In keeping with the results observed for the peptides and their acylation partner, our study also revealed that GHS-R1a, which is expressed at high levels in all regions of the temporal lobe, is altered in AD patients, showing a region-dependent reduction in its expression levels [17]. Of note, human GHS-R1a is encoded by a gene that also produces an alternative spliced variant (GHS-R1b), which may serve as a dominant negative inhibitor of GHS-R1a [26]. Interestingly, GHS-R1b was found to be clearly expressed in the three different regions of the temporal lobe, at levels comparable to that of GHS-R1a; however, its expression level was clearly increased in all the regions of AD patients [17]. These results suggest that AD induces a striking reciprocal shift in the mRNA pattern of GHS-R1a and GHS-R1b, where GHS-R1b is the dominant isoform in AD samples. Since GHS-R1b can heterodimerize with GHS-R1a, promoting translocation of the receptor complexes and thereby acting as a dominant-negative receptor, it can be speculated that this increase in GHS-R1b mRNA levels may effectively contribute to counteract the normal ghrelin/GHS-R1a signaling.

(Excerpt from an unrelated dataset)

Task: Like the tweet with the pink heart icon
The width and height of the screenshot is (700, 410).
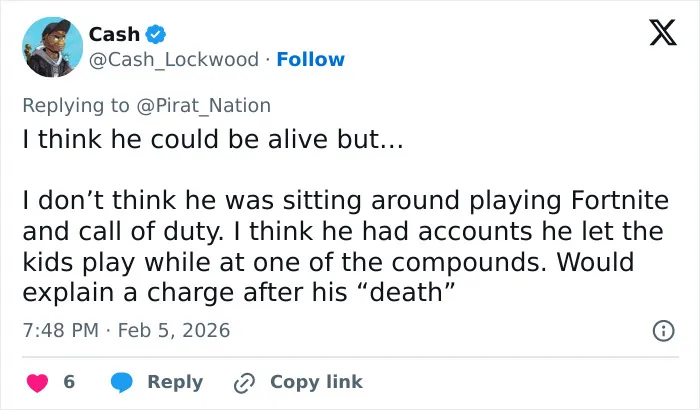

Consequently, the reduction in the ghrelin and GOAT expression levels, together with the shift in the GHS-R1a/GHS-R1b expression ratio suggests dramatic disruption of the ghrelin autocrine/paracrine loop in the temporal lobe of AD patients, which may contribute to the impairment in the memory and learning processes observed in these subjects. However, future work will be necessary to unequivocally establish the precise role of the ghrelin system in AD.
Highlights.
AD is a progressive neurodegenerative disorder influenced by the metabolic status.
Ghrelin system is linked to obesity, metabolic syndrome, neuromodulation and memory.
Ghrelin system acts autocrinely/paracrinely and its components are expressed CNS.
We review the role of ghrelin system in neuroprotection, memory and learning.
We discuss the influence of ghrelin system in AD, and its expression in AD patients.